### DATA FOR THE TASK

——————

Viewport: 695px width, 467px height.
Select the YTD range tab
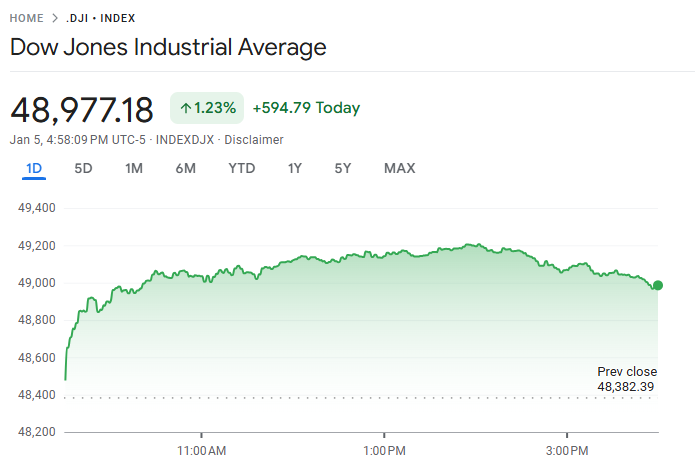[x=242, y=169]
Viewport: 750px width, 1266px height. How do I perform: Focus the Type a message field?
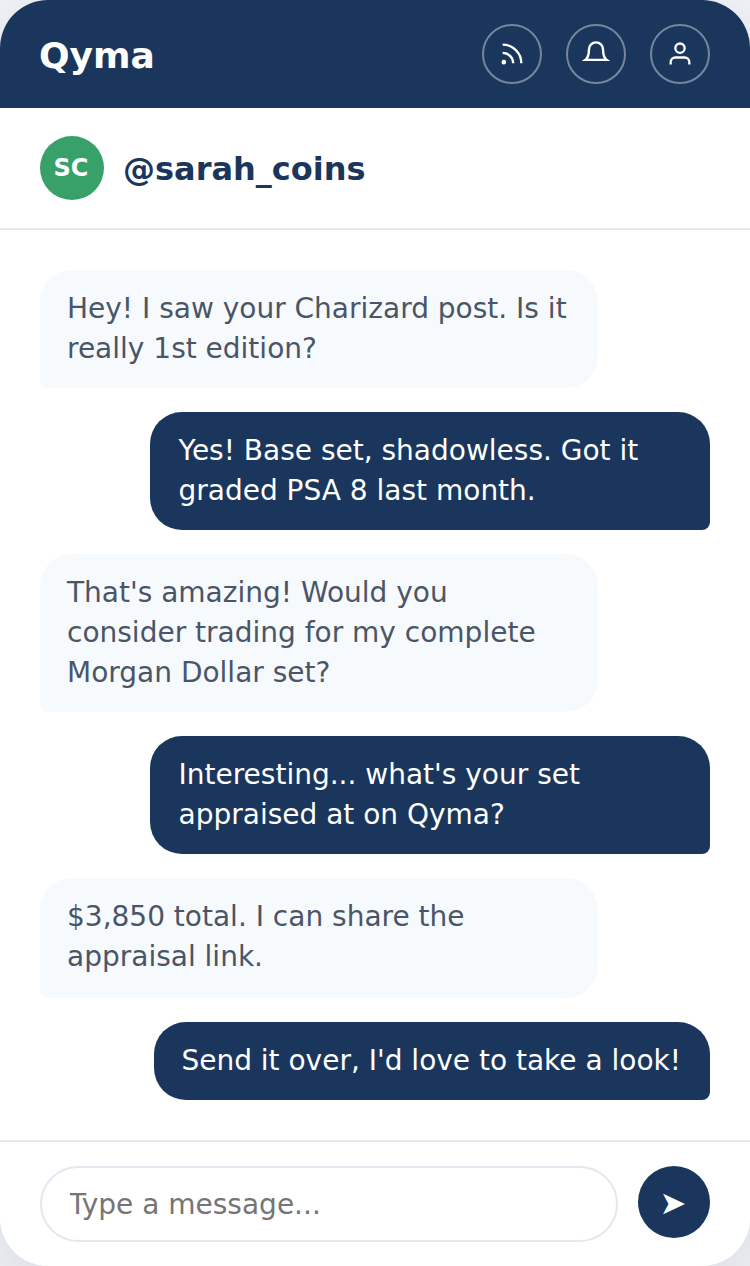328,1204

——————

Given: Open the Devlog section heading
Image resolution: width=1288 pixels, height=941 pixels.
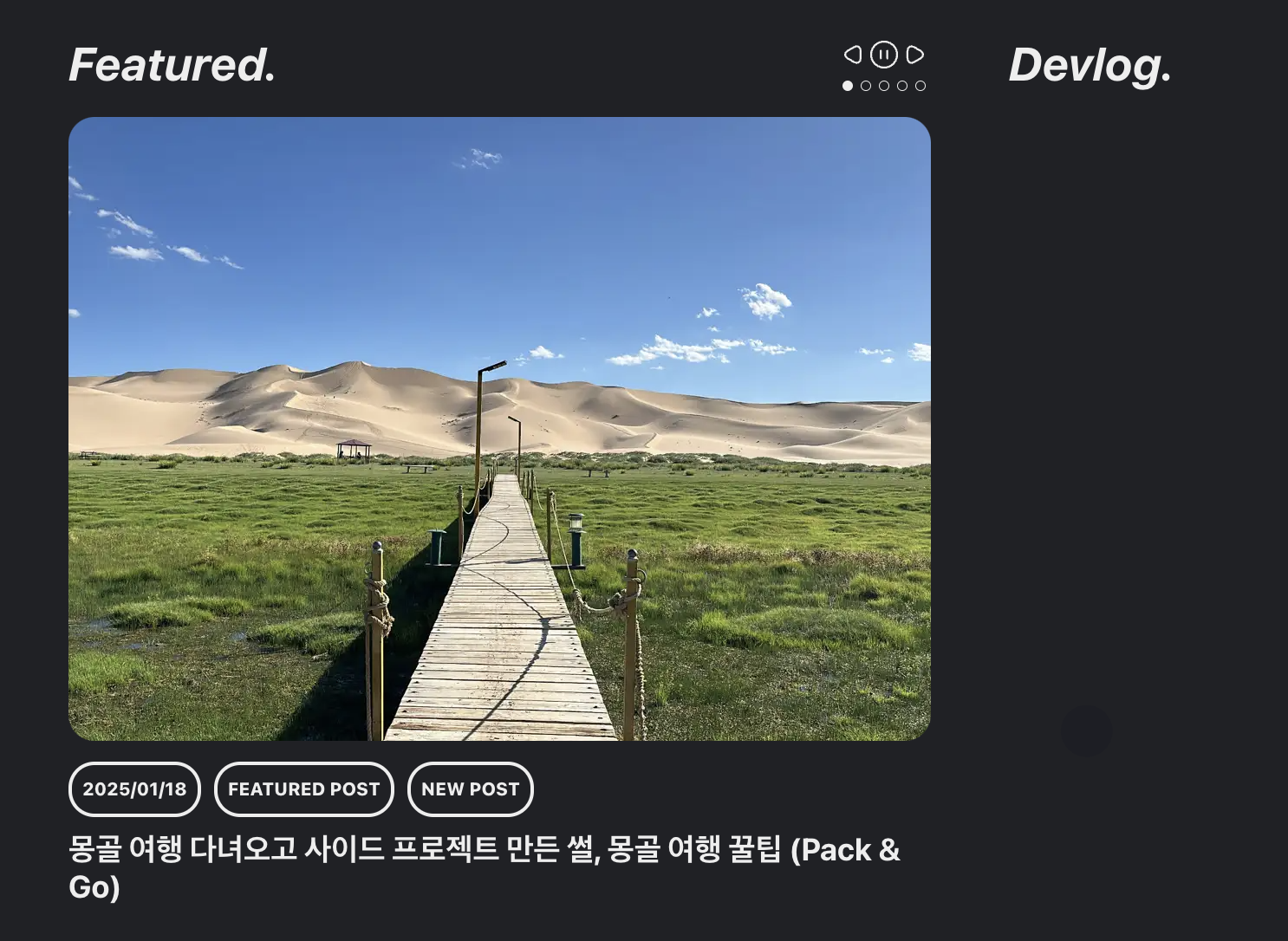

——————

### AIM OF THE TASK
Reproduce exactly, and with no other material, the lines between those holding "Given: Open the Devlog section heading" and "Image resolution: width=1288", inclusive.

### OUTPUT OF THE TASK
Given: Open the Devlog section heading
Image resolution: width=1288 pixels, height=941 pixels.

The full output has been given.